Em um patrulhamento rotineiro realizado na terça-feira, 15 de setembro, a Polícia Militar de Goiás interceptou R$ 1.188.950 em dinheiro vivo dentro do porta-malas de um veículo percorrendo a rodovia GO-020, divisa entre os municípios de Pires do Rio, Ipameri e Campo Alegre, em Goiás, conduzindo o condutor à Delegacia da Polícia Federal em Goiânia após constatação de ausência de comprovação documental da origem dos recursos.
Interceptação e Procedimentos da Polícia Militar
A operação ocorreu por volta das 14h30, quando uma equipe da PMGO realizava abordagem preventiva ao longo da GO-020, na altura da divisa entre Pires do Rio e Ipameri, após sinalização de rotina. Durante a busca veicular, os militares identificaram duas caixas contendo o montante total de R$ 1.188.950 em espécie, distribuídas de forma não declarada no interior do porta-malas, o que despertou suspeita imediata em razão da inexistência de justificativa plausível para o transporte de tal volume em espécie.
O s registros periciais e as oitivas subsequentes revelaram que o motorista inicialmente negava conhecimento do conteúdo das caixas, mas, após questionamento reiterado, alterou a versão dos fatos ao afirmar ter adquirido o dinheiro em Sorocaba (SP) e que o levaria até Luís Eduardo Magalhães (BA), local onde receberia instruções para eventual movimentação ou entrega posterior, sendo então conduzido à Delegacia da Polícia Federal em Goiânia para os procedimentos investigativos cabíveis.

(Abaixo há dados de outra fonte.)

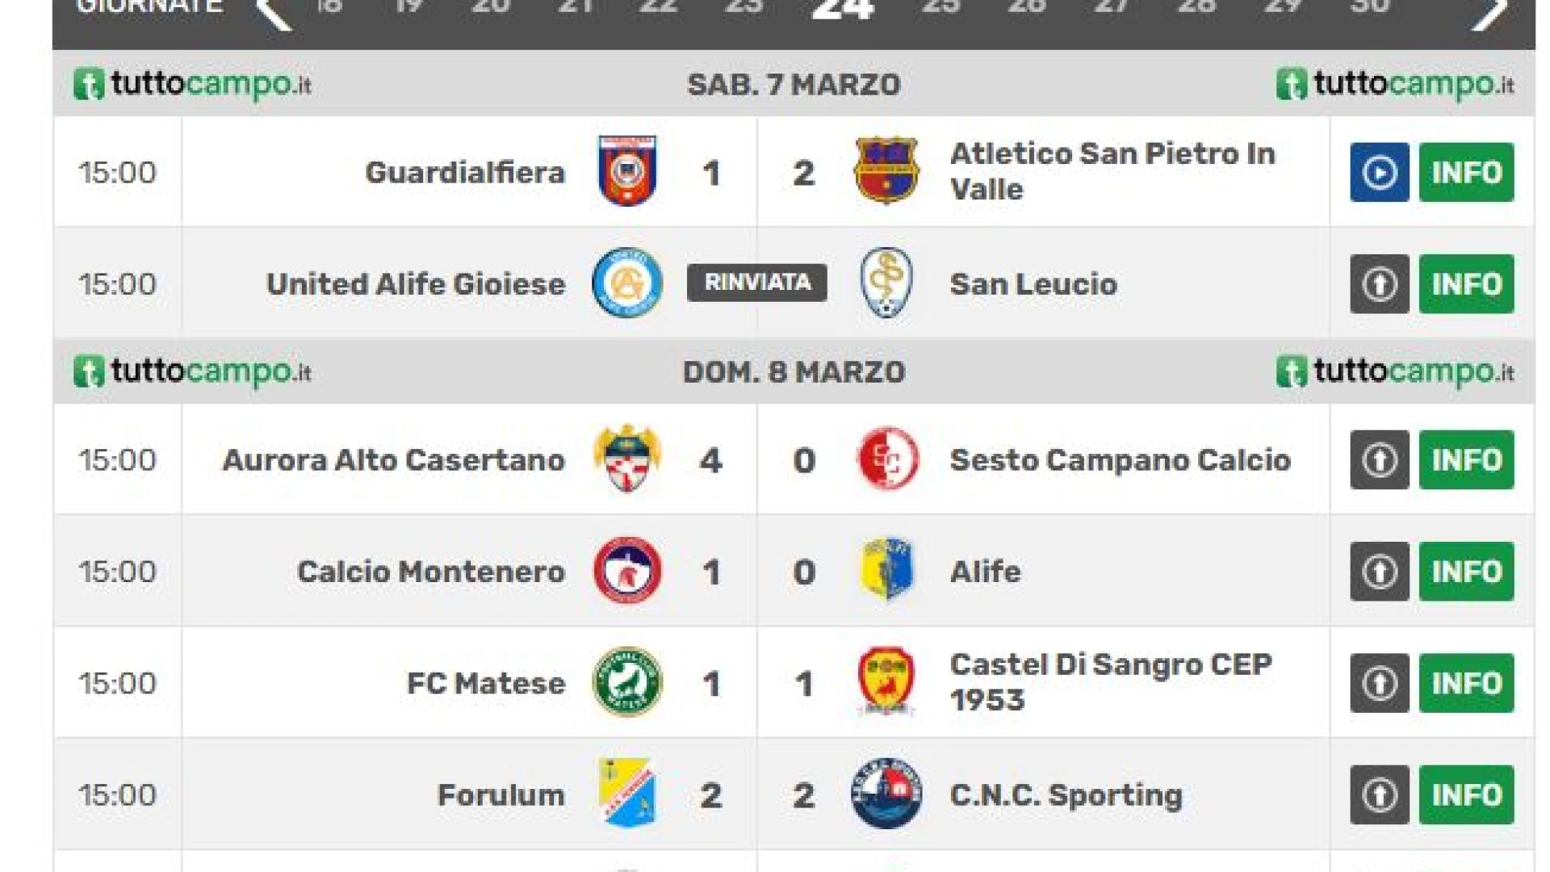1550x872 pixels.
Task: Click the Atletico San Pietro In Valle crest
Action: point(886,171)
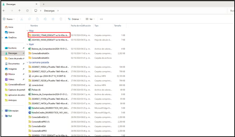Collapse the La semana pasada group
The height and width of the screenshot is (137, 235).
(27, 62)
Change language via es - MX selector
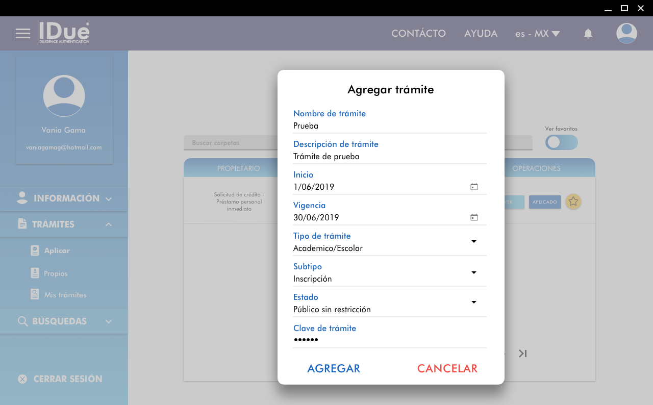The width and height of the screenshot is (653, 405). [537, 34]
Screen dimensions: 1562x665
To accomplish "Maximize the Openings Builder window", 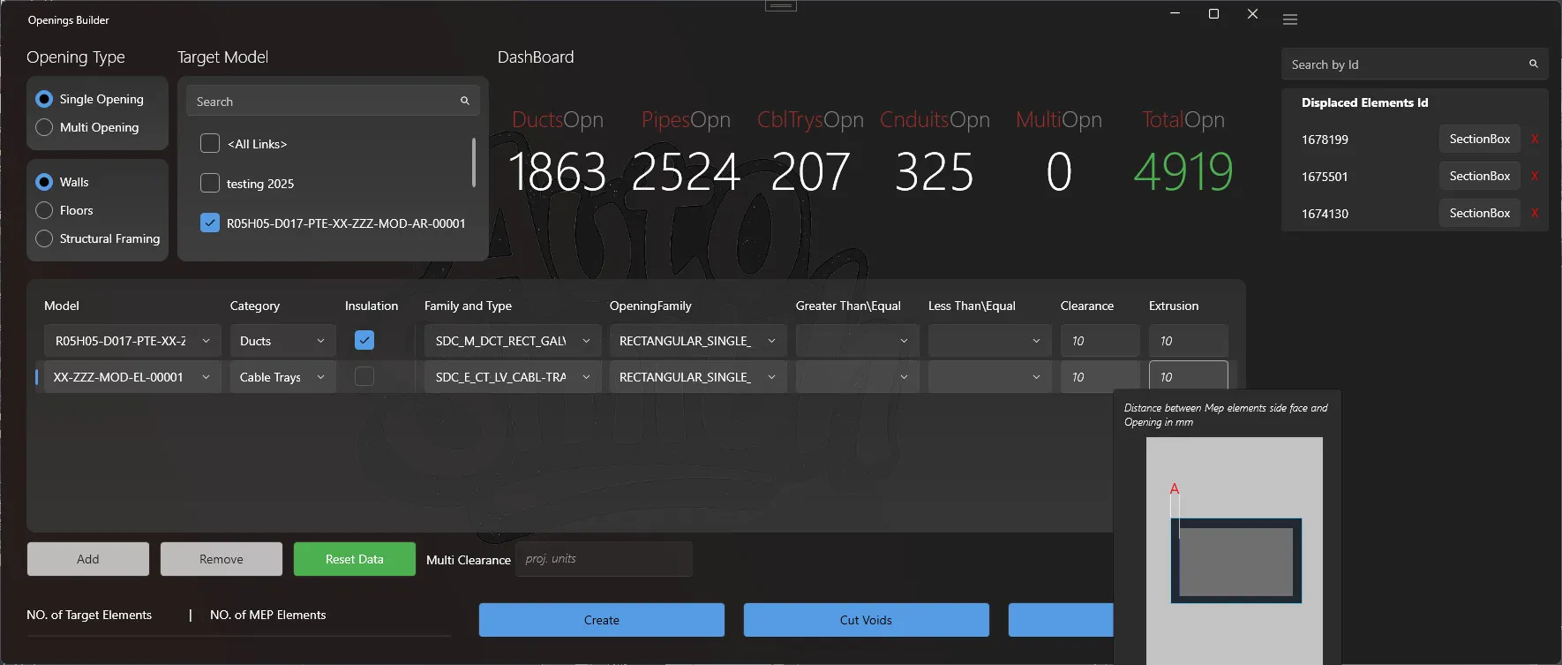I will (1213, 14).
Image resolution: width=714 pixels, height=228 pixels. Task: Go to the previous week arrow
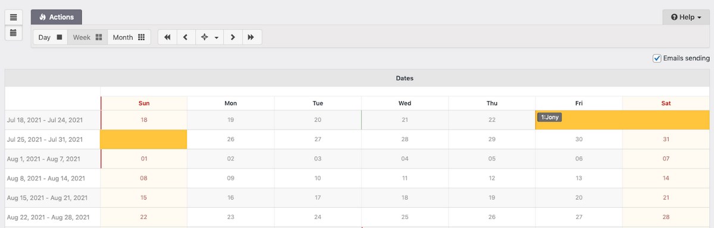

Mais de um milhão em espécie foi apreendido sem qualquer comprovação oficial de origem lícita durante patrulhamento na GO-020.
Investigação Federal e Desdobramentos Jurídicos
A Polícia Federal mantém aberta investigação rigorosa sobre a origem dos recursos apreendidos, considerando indícios de possível lavagem de dinheiro, financiamento irregular de atividades ou conexão com organizações criminosas que operam entre os estados de São Paulo e Bahia, conforme laudo técnico preliminar divulgado pelo órgão.
O suspeito, identificado como motorista civil sem histórico criminal prévio, foi liberado sob medida cautelar após depoimento, mas permanece sob vigilância eletrônica e proibição de sair do território nacional enquanto o inquérito permanece em andamento no âmbito federal.